Peterson was born on August 15, 1925, the fourth of five children of a Canadian Pacific Railway porter who played piano. The family lived in Little Burgundy, a black enclave in Montreal, where Peterson’s elder sister, Daisy, gave her siblings their first piano lessons.

Musicians Teddy Wilson and Nat “King” Cole were among early influences. When Peterson was a teenager his father played him a recording of Art Tatum — the lightning-fast pianist to whom Peterson would later be compared — which intimidated him so much he stayed away from the piano for a month.

At 14, he began performing for radio and played in a school band that included trumpeter Maynard Ferguson.
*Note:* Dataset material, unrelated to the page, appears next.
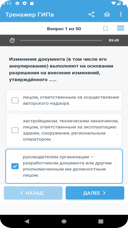Go back using the НАЗАД button
This screenshot has height=228, width=128.
pyautogui.click(x=33, y=193)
His career on the rise, Peterson asked his father if he could drop out of school. The elder Peterson said he would not “let him leave high school to be a jazz piano player. You have to be the best, there is no second best.”

In 1953, Peterson formed the Oscar Peterson Trio, joining up with bassist Ray Brown, and then guitarist Herb Ellis. They became one of the hardest-working trios in jazz, touring the U.S. under Ganz’s management.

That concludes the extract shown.